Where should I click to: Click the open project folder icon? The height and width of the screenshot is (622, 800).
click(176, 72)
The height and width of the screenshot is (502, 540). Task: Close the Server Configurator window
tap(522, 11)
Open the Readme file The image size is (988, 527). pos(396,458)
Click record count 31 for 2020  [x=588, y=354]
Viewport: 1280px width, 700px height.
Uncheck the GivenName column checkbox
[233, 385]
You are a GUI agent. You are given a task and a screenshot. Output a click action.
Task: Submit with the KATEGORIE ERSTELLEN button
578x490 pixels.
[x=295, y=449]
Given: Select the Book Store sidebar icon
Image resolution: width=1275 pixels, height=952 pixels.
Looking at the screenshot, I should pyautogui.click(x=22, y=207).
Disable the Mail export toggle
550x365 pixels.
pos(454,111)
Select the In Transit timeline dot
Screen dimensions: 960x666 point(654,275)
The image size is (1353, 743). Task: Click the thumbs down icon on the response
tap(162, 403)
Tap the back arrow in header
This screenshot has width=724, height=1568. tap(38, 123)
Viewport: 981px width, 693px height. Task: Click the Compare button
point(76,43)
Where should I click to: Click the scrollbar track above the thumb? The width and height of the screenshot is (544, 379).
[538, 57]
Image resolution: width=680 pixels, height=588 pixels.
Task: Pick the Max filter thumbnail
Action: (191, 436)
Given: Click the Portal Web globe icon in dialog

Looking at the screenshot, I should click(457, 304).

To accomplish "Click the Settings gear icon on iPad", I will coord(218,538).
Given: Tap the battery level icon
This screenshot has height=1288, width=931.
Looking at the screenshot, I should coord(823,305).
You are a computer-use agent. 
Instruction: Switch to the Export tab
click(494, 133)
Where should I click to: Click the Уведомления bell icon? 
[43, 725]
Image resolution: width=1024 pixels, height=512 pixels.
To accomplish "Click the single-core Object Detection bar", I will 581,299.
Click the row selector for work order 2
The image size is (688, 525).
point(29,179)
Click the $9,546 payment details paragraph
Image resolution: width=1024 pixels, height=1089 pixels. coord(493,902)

==========

### WHAT TO DO:
Go through the lines above and copy any that contain "agent".

### TASK OUTPUT:
You are a GUI agent. You are given a task and a screenshot. Output a click action.
You are a computer-use agent. 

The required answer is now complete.